It is easy to give advice about making sure that you start your retirement planning efforts early so that you are fully prepared when the time comes, and clearly this is the best course of action. But there is an ideal reality, and there is the real world where many people find themselves residing. Not everyone is positioned perfectly when their retirement years come into focus, and while it is true that this is sometimes due to a lack of planning there are also forces at work that are out of the control of the individual. You don’t have to look too far back into the past see one of these circumstances in the form of the 2008 Wall Street debacle that played havoc with many retirement plans.
So what do you do if you find yourself in need of income when you are retired? If you own your home outright or have significant equity in it one option that is available to you is a reverse mortgage.
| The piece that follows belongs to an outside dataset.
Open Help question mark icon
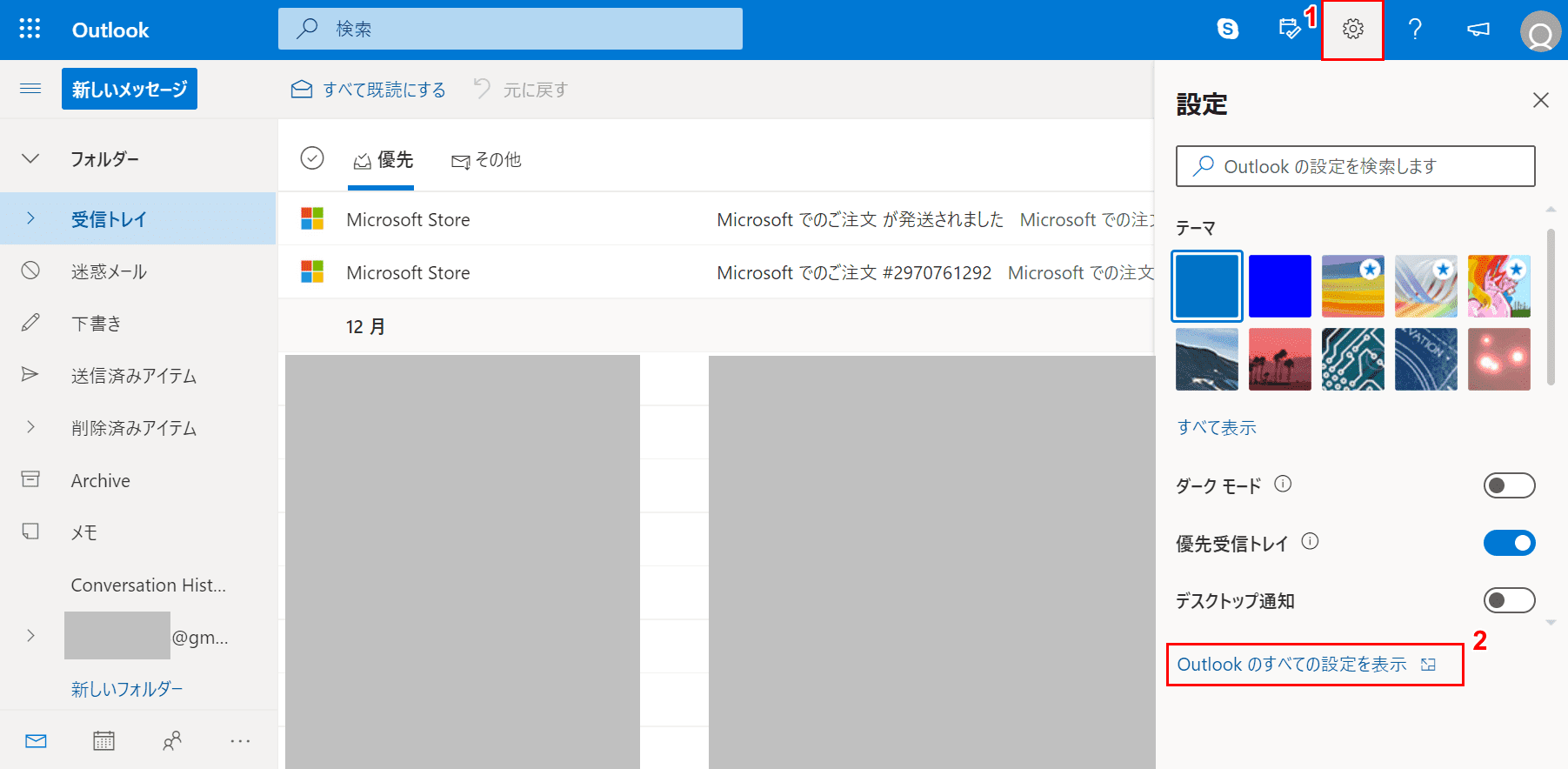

With a reverse mortgage, rather than you paying the bank, the bank pays you, and in return it gains equity in your home. Because you’re not required to make any payments you can’t default, and your credit score and your income are not relevant to the lender. The only requirements other than having sufficient equity are that you must be at least 62 years of age and live in the home in question as your primary place of residence.
Home Equity Conversion Mortgages are backed by the federal government so you can rest assured that this type of reverse mortgage is totally legitimate. The term of the loan ends upon your death or when you choose to move out of the residence of your own volition. At that time you or your heirs can sell the house to pay off the loan and pocket the remainder. It should be mentioned that you do not have to sell the home; you are only required to pay off the loan and you can do so using any source of funding you choose.